2. Has the statistical analysis been performed appropriately and rigorously?

Reviewer #1: Yes

Reviewer #2: Yes

**********

3. Have the authors made all data underlying the findings in their manuscript fully available?

The PLOS Data policy requires authors to make all data underlying the findings described in their manuscript fully available without restriction, with rare exception (please refer to the Data Availability Statement in the manuscript PDF file). The data should be provided as part of the manuscript or its supporting information, or deposited to a public repository. For example, in addition to summary statistics, the data points behind means, medians and variance measures should be available. If there are restrictions on publicly sharing data—e.g. participant privacy or use of data from a third party—those must be specified.

Reviewer #1: Yes

Reviewer #2: Yes

**********

4. Is the manuscript presented in an intelligible fashion and written in standard English?
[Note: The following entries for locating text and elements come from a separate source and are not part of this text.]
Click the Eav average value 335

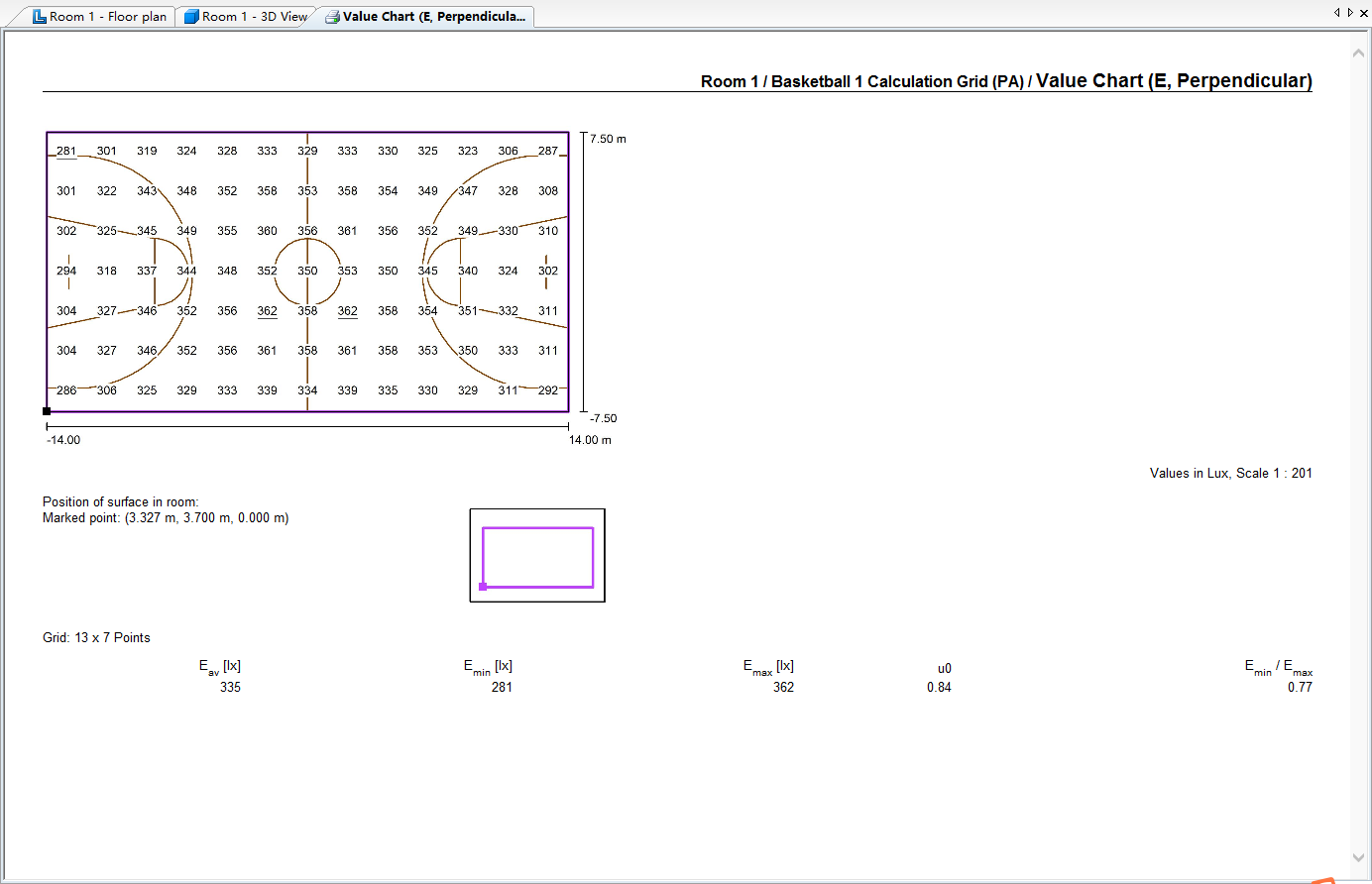click(230, 687)
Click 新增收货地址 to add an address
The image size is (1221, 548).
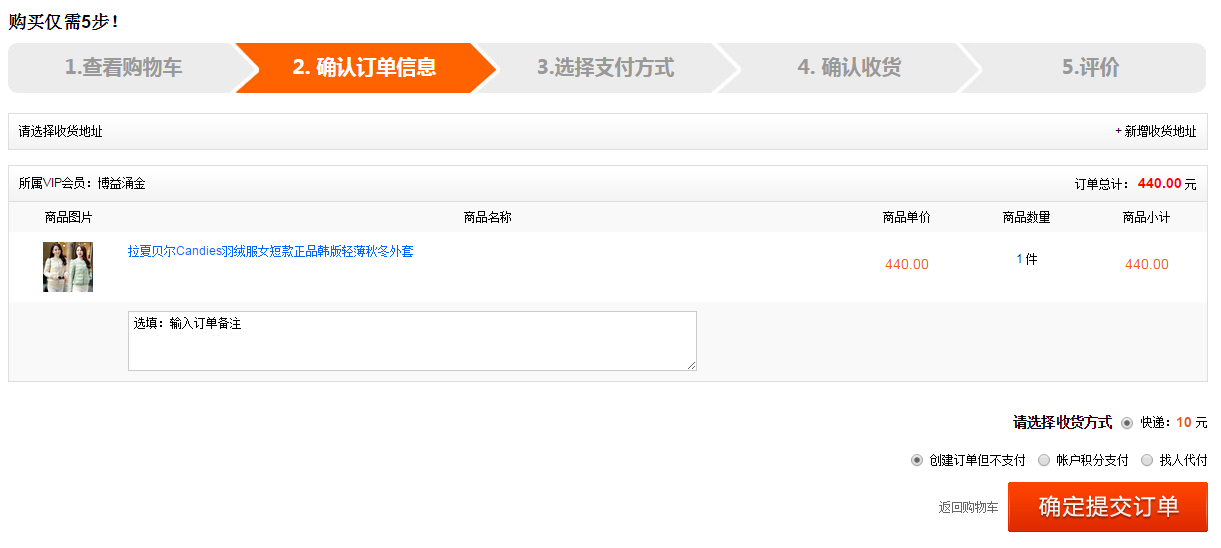[x=1159, y=132]
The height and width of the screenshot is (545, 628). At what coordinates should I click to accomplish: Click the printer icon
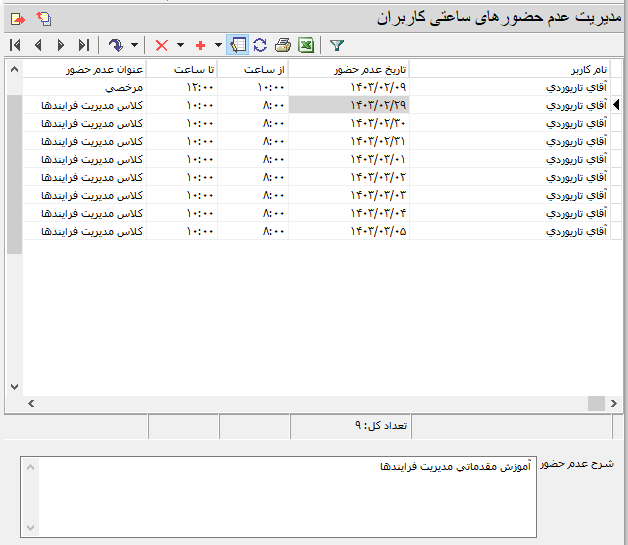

PLOS ONE does not copyedit accepted manuscripts, so the language in submitted articles must be clear, correct, and unambiguous. Any typographical or grammatical errors should be corrected at revision, so please note any specific errors here.

Reviewer #1: Yes

Reviewer #2: Yes

**********

5. Review Comments to the Author

Please use the space provided to explain your answers to the questions above. You may also include additional comments for the author, including concerns about dual publication, research ethics, or publication ethics. (Please upload your review as an attachment if it exceeds 20,000 characters)

Reviewer #1: Review on

“Bayesian model selection for multilevel models using marginal likelihoods”

This article proposes the use of marginal likelihoods instead of full likelihood to perform model selection for multilevel models. The methods are illustrated using generalized linear models where the responses are normally distributed, and the identity link is used. In this setting, the authors demonstrate that marginal likelihoods can be obtained analytically by integrating out the fixed and random effects. This reduces the dimensionality when computing the model evidence using SMC as only the variance parameters remain to be integrated out.

The manuscript is generally very well written with clear explanations although there are some typographical errors to be corrected. Below are some comments and suggestions for the authors’ consideration in revising the manuscript. A point-by-point response to these comments is appreciated.

1.I think using the term “marginal likelihood” to represent what is obtained after integrating a subset of the parameters is rather confusing because this term is usually taken to mean what is obtained after integrating out all the parameters. Perhaps “partial marginal likelihood” would be more accurate? Or the authors can consider other terms that provide a better description?

2.Page 5 line 151: Should $\\nu$ be $\\eta$ in “integrated over $\\beta$ and $\\nu$”?

3.Page 5 line 170: Typo in “include the this using the notation above”

4.Page 5 line 172: Typo in “Rearranging the square brackets” because there are no square brackets in the expression above this line.

5.Page 6 line 176: Since the product is over i and j, I wonder if the power for $2 \\pi \\sigma_y$ should be $nJ$ instead of just $n$? Same problem in equation (6).

6.Page 6 line 177: A \\sigma_\\eta^2$ is missing in the numerator of the very last term.

7.Page 6 line 179: Typo in “rearranging for with $\\beta$ as in the”

8.Page 7 line 186: In line 4 of the equation, the power of $|\\Sigma_\\eta(\\nu)|$ should be J instead of m. Similarly I wonder if the power of (2\\pi\\sigma_y) should be nJ instead of n? Same problem in equation (7).

9.There is only one example given on Minnesota radon contamination. Will the authors consider including a simulation study? For this real dataset, it is unclear how the models should be ranked since there is no true model.

10.There is a lack of discussion on the comparison of SMC(marginal likelihood) and SMC(full likelihood). It is not clear what are the advantages of SMC(marginal likelihood)? Is the computation time reduced? How does this reduction depend on the number of observations and parameters? If this is the case, the authors should present some results on the timings? What other advantages are there? The authors need to present a clearer discussion of the advantages of their approach.

11.Is it possible to design an experiment with a gold standard where the value of the likelihood can be computed? Then both approaches can be compared against this gold standard.

Reviewer #2: This paper gives a derivation of the marginal likelihood for a general multilevel linear model using a specific prior setting. The derivations look accurate, and related literature is cited accordingly. I have the following comments:

1. Please fix "... the this ..." on line 170.

2. You can skip the equation before Eq. (5).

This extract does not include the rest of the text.